─── SOURCE MATERIAL ───

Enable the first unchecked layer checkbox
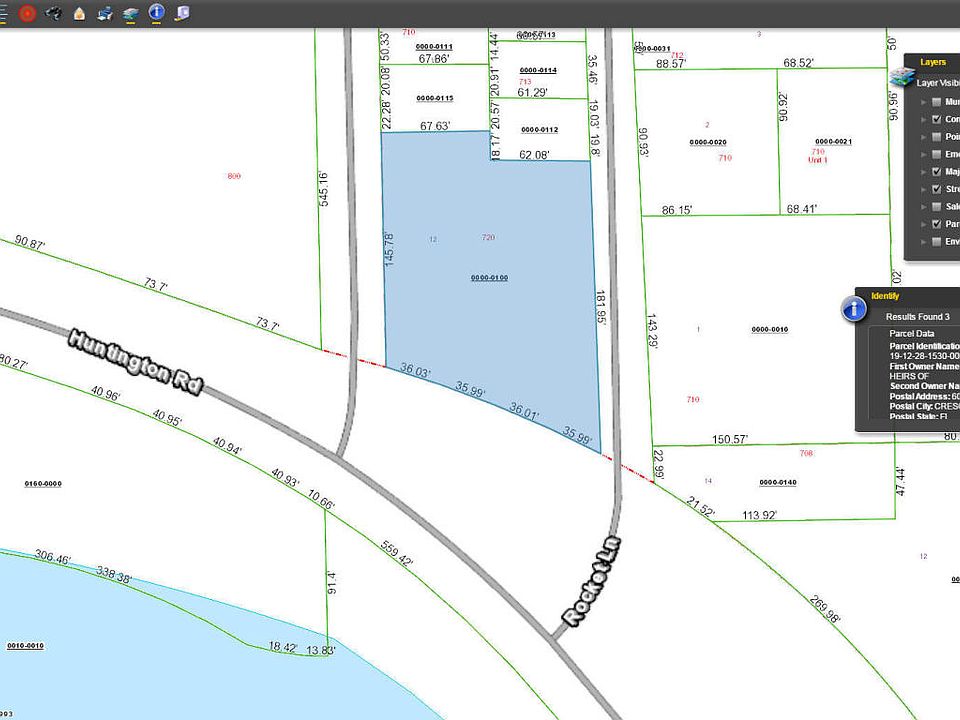Image resolution: width=960 pixels, height=720 pixels. (x=937, y=102)
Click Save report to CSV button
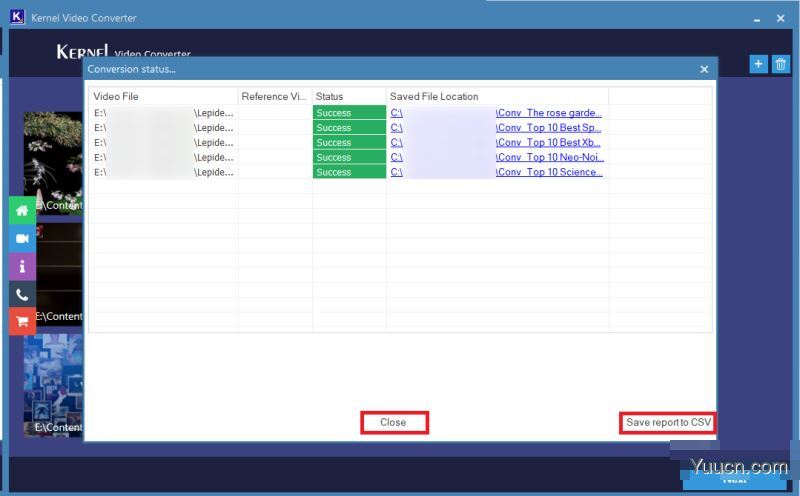Image resolution: width=800 pixels, height=496 pixels. pos(668,423)
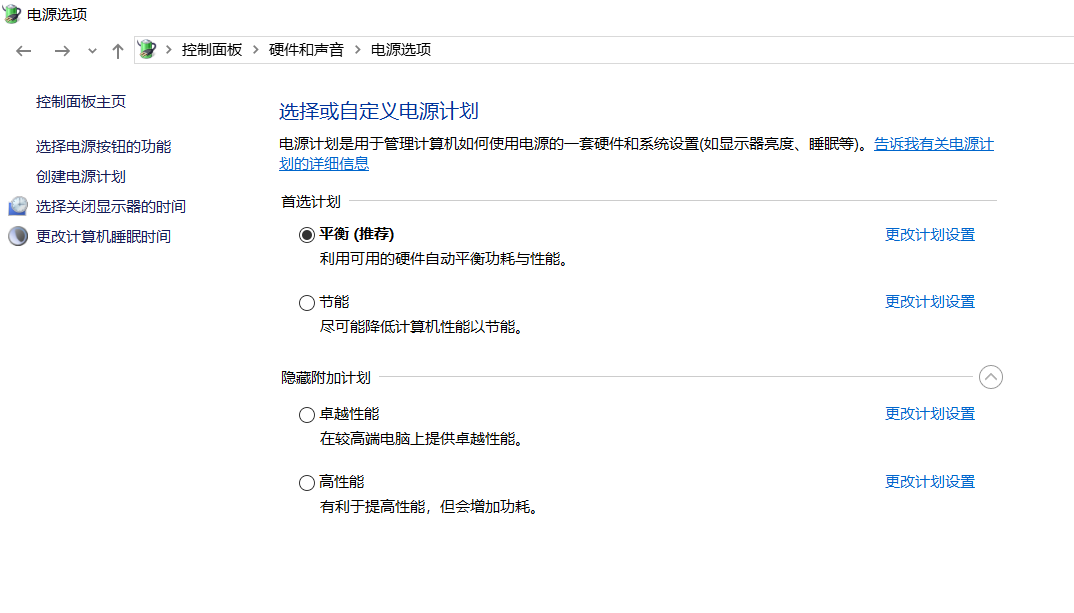Click the forward navigation arrow
Screen dimensions: 1074x613
tap(61, 50)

───

Output every entry word for word, but omit the pictures.

Enable the first unchecked layer checkbox
Image resolution: width=960 pixels, height=720 pixels. (x=937, y=102)
Click Save report to CSV button
Image resolution: width=800 pixels, height=496 pixels. pos(668,423)
Click the forward navigation arrow
Screen dimensions: 1074x613
tap(61, 50)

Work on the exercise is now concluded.